E os humanos têm nossa alma humana, que não é superior à do resto dos seres da natureza. Não somos seus donos nem temos prerrogativas porque somos humanos. No momento em que acreditamos que somos superiores, perdemos nossa humanidade.
A natureza tem direitos e reconhecê-los nos torna humanos. A palavra "húmus" está relacionada à humildade, à humanidade …
Pegamos os frutos da terra e deve ser com humanidade e humildade. Com gratidão.
─ Ele é um ativista há muito tempo, mas também é um comunicador experiente. Em 2008, ele apresentou um documentário de 50 minutos da BBC que foi visto por mais de 3,6 milhões de pessoas. Ele é entrevistado com frequência, fala na mídia, conduz seminários, é convidado para conferências. Como se faz? De onde você tira a força?
─De paixão. Tenho uma paixão enorme pela terra, pela natureza, pelas árvores, pelos oceanos, pelos rios, pelas flores, pelos pássaros …
A paixão me dá a visão, a energia e as habilidades para me comunicar bem com as pessoas e transmitir mensagens de maneira eficaz. Aos 78 anos, posso viajar com frequência, ensinar, escrever livros, publicar minha revista, falar em público. A paixão é fundamental para mim.
E não tenho intenção de me aposentar do ativismo. Eu pretendo ser um ativista até cair morto.
─ E sua família, como você está?
─ Eu também tenho muita paixão pela minha família. Adoro meus filhos e eles mostram sinais de que me amam. Estou casado com uma grande mulher há 43 anos. Todos nós nos vemos regularmente.
Espero que pensem que tenho sido um bom pai, mas, claro, você deve perguntar a eles …
Satish Kumar, de monge ambulante a caminhante da paz
Quando jovem, suas idéias pacifistas o levaram a caminhar 13.000 km em favor da não-violência e contra a energia nuclear.

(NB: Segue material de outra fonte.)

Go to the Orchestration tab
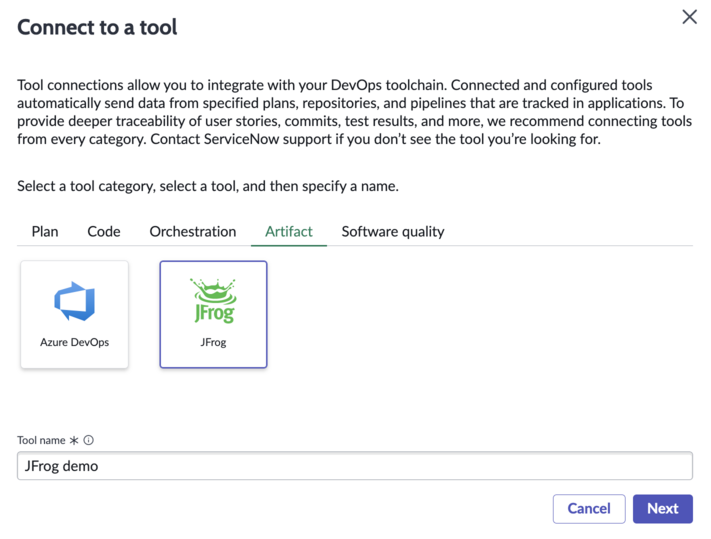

Quando Satish Kumar tinha 18, 60 anos atrás, ele e um amigo ouviram que o filósofo Bertrand Russell estava disposto a ir para a prisão para protestar contra a proliferação nuclear. Inspirados por ele, eles decidiram fazer algo.
Kumar havia sido treinado como um monge errante Yaina em reverência pela natureza (mas a deixou para ser um discípulo de Vinoba Bhave, sucessor espiritual de Mahatma Gandhi).
Assim, sem dinheiro no bolso, os dois decidiram embarcar em uma peregrinação a favor da não violência, passando pelos quatro cantos da potência nuclear do momento: Moscou, Londres, Paris e Washington.
Quase 13.000 km depois, em 1973, Satish Kumar se estabeleceu em Devon, Reino Unido, onde começou a trabalhar como editor da Resurgence (agora Resurgence & Ecologist), onde permanece até hoje.